### [What to do]
Please convert everything from the start of the rows down to and including the line containing "tap(303, 87)" into a Markdown table with two columns, Number and Line, leaving out blank lines.
────
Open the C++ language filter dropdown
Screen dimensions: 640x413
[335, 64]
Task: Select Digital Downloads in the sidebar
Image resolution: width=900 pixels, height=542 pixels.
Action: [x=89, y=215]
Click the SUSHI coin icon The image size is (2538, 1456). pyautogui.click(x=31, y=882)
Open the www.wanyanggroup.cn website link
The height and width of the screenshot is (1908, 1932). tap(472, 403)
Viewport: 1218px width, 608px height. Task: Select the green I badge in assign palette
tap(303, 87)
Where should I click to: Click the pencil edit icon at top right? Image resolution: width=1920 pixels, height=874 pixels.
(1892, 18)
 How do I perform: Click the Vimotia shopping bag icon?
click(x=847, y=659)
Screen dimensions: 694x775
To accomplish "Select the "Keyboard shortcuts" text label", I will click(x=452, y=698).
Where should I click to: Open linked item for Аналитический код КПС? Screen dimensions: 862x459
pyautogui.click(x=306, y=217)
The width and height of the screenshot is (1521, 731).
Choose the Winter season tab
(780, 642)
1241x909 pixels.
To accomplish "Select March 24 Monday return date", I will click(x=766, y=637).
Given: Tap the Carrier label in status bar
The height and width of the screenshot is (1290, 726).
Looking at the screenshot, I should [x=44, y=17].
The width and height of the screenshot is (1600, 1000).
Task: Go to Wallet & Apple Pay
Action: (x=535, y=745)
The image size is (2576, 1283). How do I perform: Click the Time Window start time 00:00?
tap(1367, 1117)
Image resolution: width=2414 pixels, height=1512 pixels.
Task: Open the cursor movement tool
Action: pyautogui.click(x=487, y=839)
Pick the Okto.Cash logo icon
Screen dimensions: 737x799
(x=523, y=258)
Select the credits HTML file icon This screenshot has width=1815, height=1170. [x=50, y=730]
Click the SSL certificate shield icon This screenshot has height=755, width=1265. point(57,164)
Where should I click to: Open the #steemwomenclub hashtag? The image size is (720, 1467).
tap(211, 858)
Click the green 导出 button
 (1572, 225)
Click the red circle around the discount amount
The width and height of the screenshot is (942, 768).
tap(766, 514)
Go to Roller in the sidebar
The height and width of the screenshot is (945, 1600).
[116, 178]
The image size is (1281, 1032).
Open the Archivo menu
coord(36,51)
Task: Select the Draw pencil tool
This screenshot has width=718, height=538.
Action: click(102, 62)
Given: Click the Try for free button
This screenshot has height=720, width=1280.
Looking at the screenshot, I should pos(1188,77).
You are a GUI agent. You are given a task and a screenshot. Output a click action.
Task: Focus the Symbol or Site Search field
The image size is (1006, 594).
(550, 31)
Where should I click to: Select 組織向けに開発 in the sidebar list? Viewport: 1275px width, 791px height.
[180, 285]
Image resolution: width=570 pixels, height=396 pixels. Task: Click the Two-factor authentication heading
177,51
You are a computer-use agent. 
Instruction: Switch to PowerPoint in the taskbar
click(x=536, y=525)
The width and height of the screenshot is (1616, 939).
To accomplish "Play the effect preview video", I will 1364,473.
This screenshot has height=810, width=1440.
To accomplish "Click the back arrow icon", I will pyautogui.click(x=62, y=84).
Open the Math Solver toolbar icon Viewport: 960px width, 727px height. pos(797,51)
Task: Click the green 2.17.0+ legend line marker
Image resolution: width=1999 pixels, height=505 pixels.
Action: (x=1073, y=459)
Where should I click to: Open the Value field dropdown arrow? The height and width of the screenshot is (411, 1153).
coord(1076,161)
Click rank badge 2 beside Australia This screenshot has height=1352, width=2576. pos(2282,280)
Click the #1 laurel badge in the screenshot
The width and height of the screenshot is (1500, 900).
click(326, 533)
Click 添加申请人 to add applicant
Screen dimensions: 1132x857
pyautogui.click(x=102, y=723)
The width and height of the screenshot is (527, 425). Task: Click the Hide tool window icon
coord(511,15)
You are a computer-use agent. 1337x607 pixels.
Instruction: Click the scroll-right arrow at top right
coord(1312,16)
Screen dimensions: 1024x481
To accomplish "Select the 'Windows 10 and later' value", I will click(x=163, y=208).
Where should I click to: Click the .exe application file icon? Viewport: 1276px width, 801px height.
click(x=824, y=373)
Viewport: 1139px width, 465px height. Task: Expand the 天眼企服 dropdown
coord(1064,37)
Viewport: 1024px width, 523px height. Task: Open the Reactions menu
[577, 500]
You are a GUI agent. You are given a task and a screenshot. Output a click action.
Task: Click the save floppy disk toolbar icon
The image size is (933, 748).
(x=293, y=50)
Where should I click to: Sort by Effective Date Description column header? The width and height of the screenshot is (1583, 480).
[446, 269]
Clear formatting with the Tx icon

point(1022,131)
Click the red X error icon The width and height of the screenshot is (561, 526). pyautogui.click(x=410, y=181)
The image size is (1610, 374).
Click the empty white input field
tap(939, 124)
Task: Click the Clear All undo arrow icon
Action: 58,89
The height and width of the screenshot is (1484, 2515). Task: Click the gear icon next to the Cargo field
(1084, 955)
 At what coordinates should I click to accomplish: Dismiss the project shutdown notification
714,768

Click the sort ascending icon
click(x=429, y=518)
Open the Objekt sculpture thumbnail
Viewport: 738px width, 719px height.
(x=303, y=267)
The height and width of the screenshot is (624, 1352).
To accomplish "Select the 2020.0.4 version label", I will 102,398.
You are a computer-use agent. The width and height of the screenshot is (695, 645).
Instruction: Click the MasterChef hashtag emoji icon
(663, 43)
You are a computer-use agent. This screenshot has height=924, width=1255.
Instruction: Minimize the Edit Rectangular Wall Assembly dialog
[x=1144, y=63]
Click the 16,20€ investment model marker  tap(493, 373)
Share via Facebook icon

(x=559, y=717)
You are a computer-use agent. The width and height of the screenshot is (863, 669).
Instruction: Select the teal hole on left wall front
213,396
────
### [Task solution]
| Number | Line |
|---|---|
| 1 | Open the C++ language filter dropdown |
| 2 | Screen dimensions: 640x413 |
| 3 | [335, 64] |
| 4 | Task: Select Digital Downloads in the sidebar |
| 5 | Image resolution: width=900 pixels, height=542 pixels. |
| 6 | Action: [x=89, y=215] |
| 7 | Click the SUSHI coin icon The image size is (2538, 1456). pyautogui.click(x=31, y=882) |
| 8 | Open the www.wanyanggroup.cn website link |
| 9 | The height and width of the screenshot is (1908, 1932). tap(472, 403) |
| 10 | Viewport: 1218px width, 608px height. Task: Select the green I badge in assign palette |
| 11 | tap(303, 87) |